Trish is an avid tennis player who hasn't yet been won over to the light side! She's tried pickleball a couple of times, but for now she's sticking to the strings. We're working on her though. While she went off to a league tennis match, Ky and I found the closest pickleball courts. They are listed on Places2Play as as "West Vancouver Outside Court", but there was no contact number and just a rough address.
We found the courts, and decided that they might be named Altamont Park due to being nestled in a typical neighborhood called Altamont. As is somewhat common these days, one tennis court has been converted to 3 pickleball-only courts. There is plenty of space all around, and one tennis court remains, and it has lines for one more pickleball court. It is a nice set of courts with a good surface surrounded by trees for windbreaks. Be sure to take your own balls and paddles and bring a foursome or plan to play singles. Clearly, the community hasn't yet discovered them. It was a surprise to us that at 9 am on a Saturday, we had them all to ourselves for drilling and singles games.
Google Plus Code: 8RP4+V6 West Vancouver, British Columbia
Steve and Trish have a boat and on Saturday afternoon we set off with them from Lion's Bay Marina. We headed south to a point near their home to drop in a crab pot in hopes of a crustacean or two for the evening's dinner. The afternoon started off soggy and drizzly, clearly a great day to be out on a boat :-P We laughed in the face of the spitting rain which made us look a bit like drowned rats. The wind puffed out our jackets making us all look like Pillsbury Dough Boys and Girls. The weather forecast showed that it would be clearing, and we were all thrilled when the forecaster was proved correct.

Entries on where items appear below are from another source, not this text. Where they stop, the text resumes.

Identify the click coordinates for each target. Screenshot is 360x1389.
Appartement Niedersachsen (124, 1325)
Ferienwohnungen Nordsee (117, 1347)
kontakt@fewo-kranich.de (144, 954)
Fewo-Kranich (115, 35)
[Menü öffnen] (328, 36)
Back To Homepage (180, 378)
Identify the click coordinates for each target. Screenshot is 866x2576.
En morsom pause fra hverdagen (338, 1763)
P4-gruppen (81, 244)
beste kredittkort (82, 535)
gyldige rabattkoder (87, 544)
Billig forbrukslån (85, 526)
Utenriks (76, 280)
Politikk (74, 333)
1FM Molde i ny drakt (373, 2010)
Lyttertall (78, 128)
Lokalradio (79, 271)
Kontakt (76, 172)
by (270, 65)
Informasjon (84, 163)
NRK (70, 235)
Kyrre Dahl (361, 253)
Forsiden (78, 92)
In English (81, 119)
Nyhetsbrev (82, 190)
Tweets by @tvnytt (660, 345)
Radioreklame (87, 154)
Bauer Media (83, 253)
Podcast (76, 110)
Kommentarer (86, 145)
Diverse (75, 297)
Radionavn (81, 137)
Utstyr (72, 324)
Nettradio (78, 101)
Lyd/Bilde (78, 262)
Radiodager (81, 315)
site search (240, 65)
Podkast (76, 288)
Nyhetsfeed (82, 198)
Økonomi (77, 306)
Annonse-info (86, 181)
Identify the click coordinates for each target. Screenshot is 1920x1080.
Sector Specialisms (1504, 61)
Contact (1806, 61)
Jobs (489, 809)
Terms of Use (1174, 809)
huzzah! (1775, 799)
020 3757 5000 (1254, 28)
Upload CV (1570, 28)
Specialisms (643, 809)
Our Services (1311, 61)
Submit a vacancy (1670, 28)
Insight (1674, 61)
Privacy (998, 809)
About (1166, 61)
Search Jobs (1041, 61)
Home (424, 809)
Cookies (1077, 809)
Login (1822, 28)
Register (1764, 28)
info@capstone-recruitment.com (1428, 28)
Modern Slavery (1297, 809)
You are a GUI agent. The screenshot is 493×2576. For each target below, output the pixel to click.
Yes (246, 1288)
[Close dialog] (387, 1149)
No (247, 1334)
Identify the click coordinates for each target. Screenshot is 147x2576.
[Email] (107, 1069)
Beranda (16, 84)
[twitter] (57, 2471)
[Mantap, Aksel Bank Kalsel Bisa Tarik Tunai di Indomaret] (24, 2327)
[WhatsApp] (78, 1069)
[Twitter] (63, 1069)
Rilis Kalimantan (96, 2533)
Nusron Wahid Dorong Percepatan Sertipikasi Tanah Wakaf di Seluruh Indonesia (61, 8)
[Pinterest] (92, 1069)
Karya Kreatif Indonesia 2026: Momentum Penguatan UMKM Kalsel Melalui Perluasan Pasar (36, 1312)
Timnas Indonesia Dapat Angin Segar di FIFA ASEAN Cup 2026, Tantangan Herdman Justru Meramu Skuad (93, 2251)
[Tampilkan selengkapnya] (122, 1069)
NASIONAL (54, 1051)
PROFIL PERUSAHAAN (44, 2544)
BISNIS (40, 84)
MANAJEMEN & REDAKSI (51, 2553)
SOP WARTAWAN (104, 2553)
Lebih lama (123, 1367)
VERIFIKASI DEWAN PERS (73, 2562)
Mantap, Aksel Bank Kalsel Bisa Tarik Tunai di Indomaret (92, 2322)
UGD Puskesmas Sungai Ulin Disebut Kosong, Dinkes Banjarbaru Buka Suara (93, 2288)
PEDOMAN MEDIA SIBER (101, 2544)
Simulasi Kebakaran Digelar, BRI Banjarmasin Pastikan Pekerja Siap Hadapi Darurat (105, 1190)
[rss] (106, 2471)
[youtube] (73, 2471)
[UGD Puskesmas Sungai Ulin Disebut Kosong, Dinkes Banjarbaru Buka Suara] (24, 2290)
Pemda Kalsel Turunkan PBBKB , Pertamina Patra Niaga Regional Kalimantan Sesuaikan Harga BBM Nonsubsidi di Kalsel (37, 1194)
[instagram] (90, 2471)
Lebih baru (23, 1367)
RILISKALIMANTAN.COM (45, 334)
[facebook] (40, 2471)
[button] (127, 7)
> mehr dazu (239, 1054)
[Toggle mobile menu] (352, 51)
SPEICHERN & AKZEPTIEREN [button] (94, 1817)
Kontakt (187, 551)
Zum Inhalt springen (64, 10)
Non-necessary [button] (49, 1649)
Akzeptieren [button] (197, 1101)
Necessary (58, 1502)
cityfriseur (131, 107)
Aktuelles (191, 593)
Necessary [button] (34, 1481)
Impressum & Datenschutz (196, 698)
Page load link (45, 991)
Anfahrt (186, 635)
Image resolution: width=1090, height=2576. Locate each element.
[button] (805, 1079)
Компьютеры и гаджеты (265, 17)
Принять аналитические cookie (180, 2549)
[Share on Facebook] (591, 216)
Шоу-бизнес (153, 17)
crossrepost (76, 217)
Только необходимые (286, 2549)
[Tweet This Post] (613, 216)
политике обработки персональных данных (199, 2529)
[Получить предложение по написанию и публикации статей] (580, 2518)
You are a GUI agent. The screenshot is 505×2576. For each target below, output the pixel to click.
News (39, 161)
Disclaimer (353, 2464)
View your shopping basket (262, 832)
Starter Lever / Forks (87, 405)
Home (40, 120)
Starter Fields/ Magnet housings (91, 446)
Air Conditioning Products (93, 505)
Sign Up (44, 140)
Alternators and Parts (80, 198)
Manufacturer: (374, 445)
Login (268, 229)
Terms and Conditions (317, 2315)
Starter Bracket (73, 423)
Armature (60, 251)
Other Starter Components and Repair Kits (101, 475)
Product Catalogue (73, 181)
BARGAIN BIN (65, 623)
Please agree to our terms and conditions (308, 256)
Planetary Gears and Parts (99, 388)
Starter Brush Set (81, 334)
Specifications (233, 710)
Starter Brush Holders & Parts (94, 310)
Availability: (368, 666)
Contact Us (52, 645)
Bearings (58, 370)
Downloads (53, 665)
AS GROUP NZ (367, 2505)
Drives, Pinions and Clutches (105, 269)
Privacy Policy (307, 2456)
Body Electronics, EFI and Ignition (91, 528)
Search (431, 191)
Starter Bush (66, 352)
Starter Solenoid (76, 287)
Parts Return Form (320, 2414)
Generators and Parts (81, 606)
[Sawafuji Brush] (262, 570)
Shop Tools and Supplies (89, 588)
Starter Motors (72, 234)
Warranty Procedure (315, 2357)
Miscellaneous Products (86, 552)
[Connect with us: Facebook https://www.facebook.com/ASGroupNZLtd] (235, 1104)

We plied the waters of Howe Sound and made our way up to one of the finger inlets of Gambier Island. Trish and Steve belong to a club which owns five different waterfront properties, and we explored one of the gorgeous locations. Just above the small private marina, which comes complete with an outdoor kitchen and breathtaking views, there is one unusual amenity for the members. They have a very nice place to take a bath!
Our foursome rounded out the afternoon at Tapworks Brewing Company in the quaint town of Gibsons. The town boasts awards for the best tasting water in the world (2005) and Most Livable Community in the World" (under 20,000 population) in 2009. Although its on the mainland, you can only arrive there by ferry, boat or plane.
We had one more stop to make before heading home - to check on the crab pots. Skunked. No fish head takers. We couldn't be sad about it since the sun decided to make an appearance and warm us up.
Vancouver BC was as far north as we going on our Epic Pickleball Road Trip in North America. Our friends took us to the airport for the next portion of our journey which would require a plane. We have three great reasons to return though. Trish and Steve, and our Trusty 4Runner, which we left in Vancouver.
So, not too much to report in the way of pickleball for Vancouver, BC this trip, but that was due to our short time in the area. We'll be back! (Read that again in your best Arnold Schwarzenegger voice). We have an invitation to a place that was undergoing resurfacing, as well as playing with someone we met playing pickleball in far away Cabo San Lucas, Mexico. But the best reason will be to see our friends, Trish and Steve again! We're hoping they'll be ready to give pickleball another try by then ;-)
We're headed next to a place where NVZ stands for something very different than Non-Volley Zone. In England it stands for Nitrate Vulnerable Zones (areas designated as being at risk from agricultural nitrate pollution). They include about 55% of land in England. The pickleball NVZ is not as ecologically important, but it could be argued that the health benefits of being involved in such a fun active sport might be commensurate.